[[ Records provided open ]]

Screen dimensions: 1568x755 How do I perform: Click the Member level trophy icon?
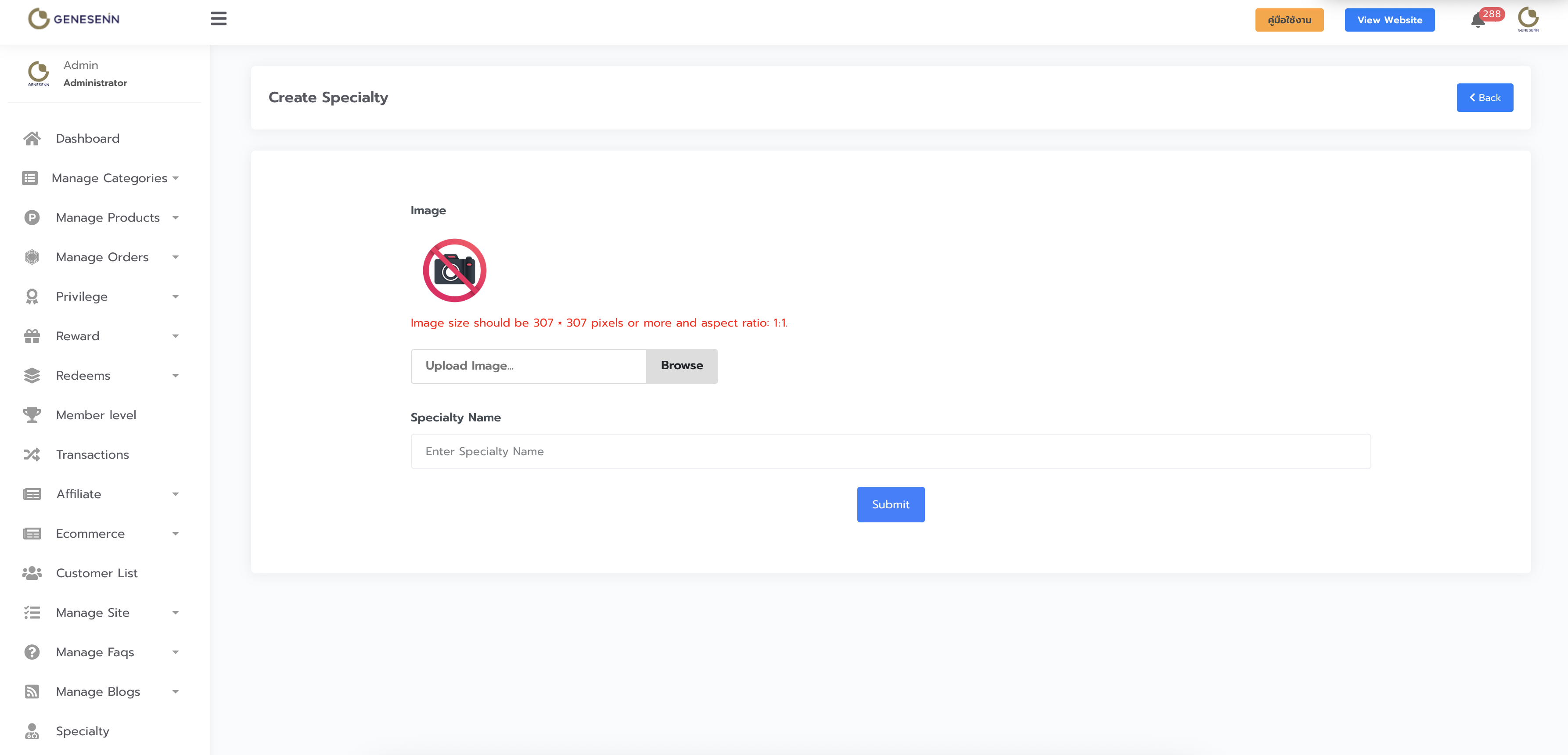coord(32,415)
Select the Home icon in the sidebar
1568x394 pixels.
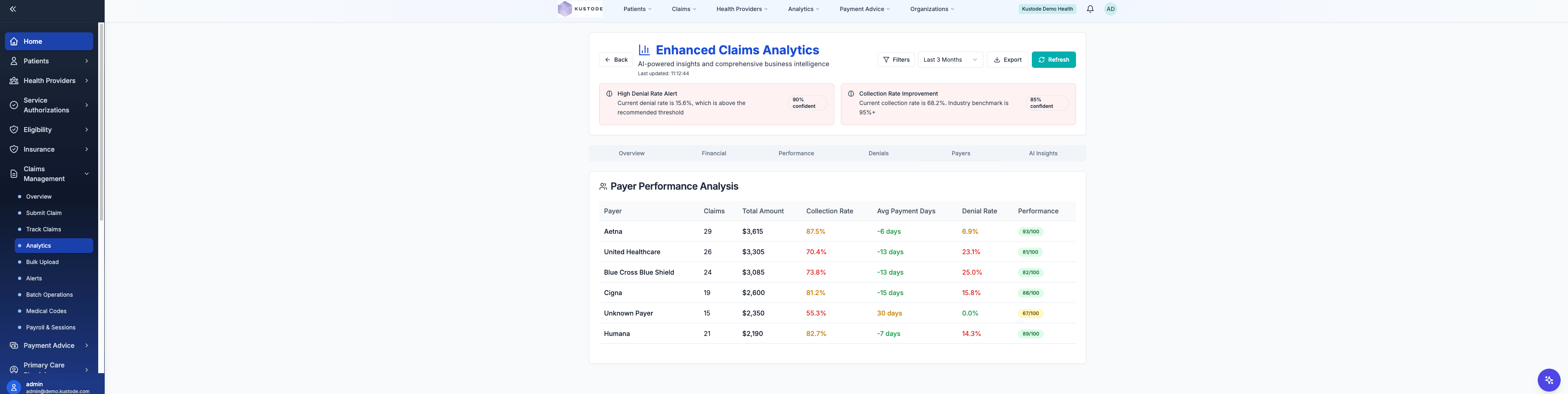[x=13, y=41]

[[ Records provided closed ]]

### [Aim of the task]
Your task is to retype, exactly and only, the lines from the line holding "Select the Home icon in the sidebar" through the final line of the data above, with both ends kept. Drop the pictures.

### [Solution]
Select the Home icon in the sidebar
1568x394 pixels.
[x=13, y=41]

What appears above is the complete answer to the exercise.